In 1708 Alexander Mack formed the Schwarzenau Brethren in Schwarzenau, Germany. As members of this congregation migrated to the United States, they changed the name to German Baptist Brethren or Dunkards. In 1880, again the church changed when the German Baptist broke away so they could retain the simple dress and customs while the other portion of the church became the Church of the Brethren. The church, my birth church, emphasizes peace, simplicity, the equality of believers and consistent obedience to Christ. They are a peace loving congregation who believe in not saving the world for Christ but more so in saving the cultures, the people, for themselves as brothers and sisters because that is what we should do for one another across oceans, across prejudice and poverty..

Our church had many customs held over from the Dunkard past.
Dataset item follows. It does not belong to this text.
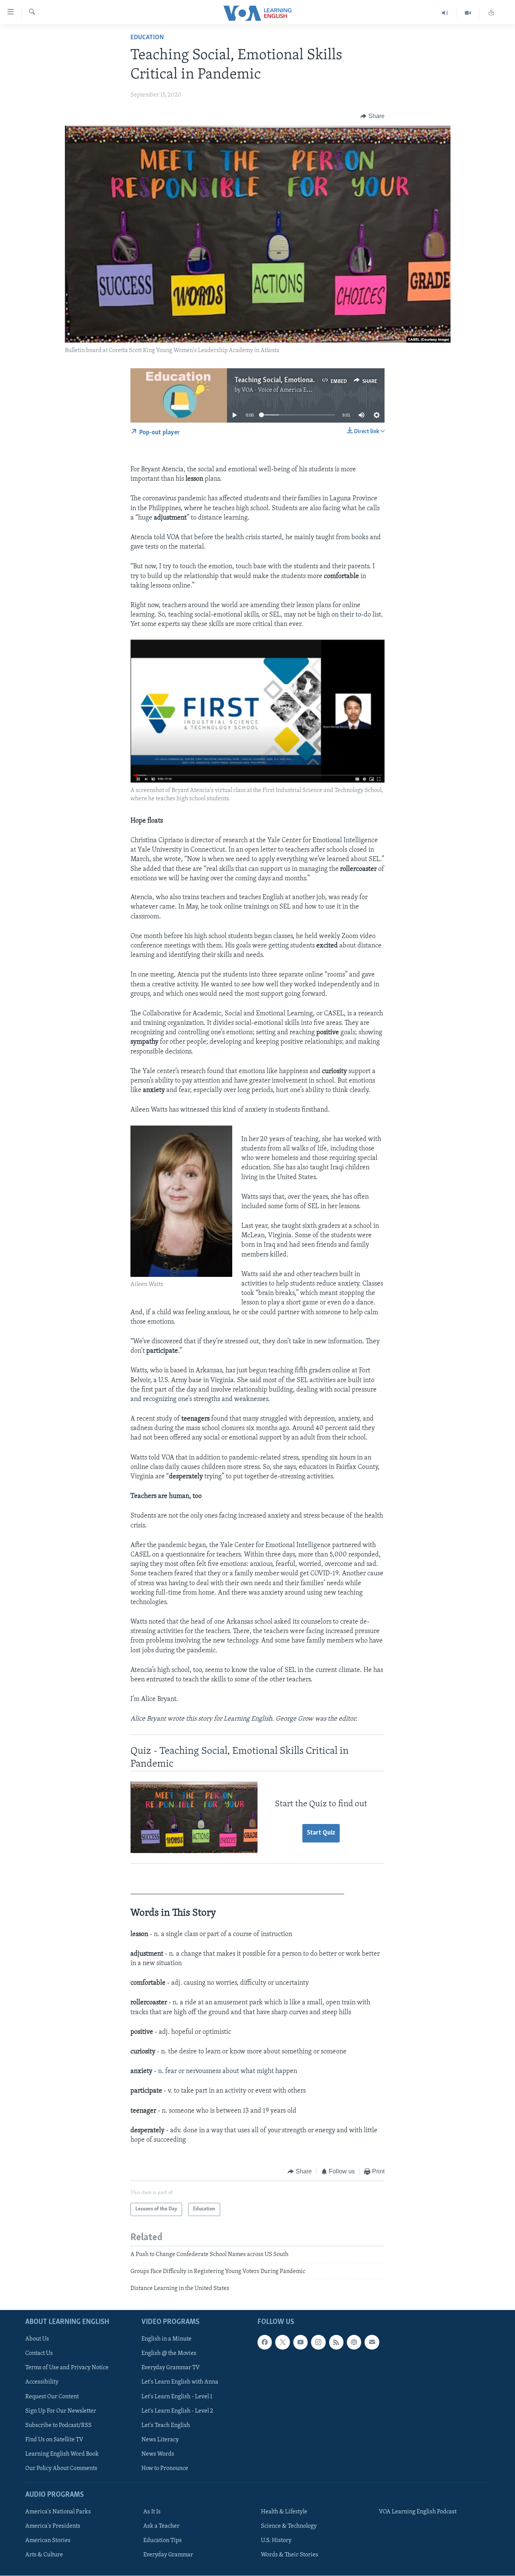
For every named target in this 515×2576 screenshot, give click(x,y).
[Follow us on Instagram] (318, 2342)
Communion meals with feet washing and the holy kiss. Immersion baptism for those who joined the church. Children were dedicated to the church for the church to support and nurture but joining the church was a decision the child made when he or she was old enough to make the choice.

It was a rather wonderful way to grow up learning to humble oneself when washing another's feet. When I was a teen, it finally hit home. We were having the love feast from the last supper consisting of broth and  bread. After the meal, we had the communion of unleavened bread and juice. (no wine in the Brethren Church). I girded my waist with a long towel and knelt before an older, heavy-set farm woman. Gently I lifted each foot into a basin and splashed her feet with water. After, I placed her foot one at a time in my lap and dried each. I then tied the towel around her waist, and she did the same. At the end of the sweet ceremony, we placed a kiss on one another's cheeks. Giving and receiving. Serving and being served.

I was a child who stepped forward to ask to be part of this congregation. Baptized by immersion in water, I was joined with Christ in a ritual ages old and yet still new. When my children asked to be part of the Community Church we were attending here in Oregon, they both asked to be immersed as I had many years before. It was an unusual request and an emotional one for all of those standing around the stream watching.

A simple life. A simple faith. Serving others was a privilege and an honor. Others need not believe what I believed but could be encouraged them to believe in themselves and what they could achieve. Prejudice was wrong and good actions could change the world.

I was proud of my children for stepping back in time, for realizing what baptism felt like from the inside out and the outside in. No longer do I belong to the Brethren church , but in my heart I am still that simple girl with that simple belief.

It was good to be part of Painter Creek Church. It still is.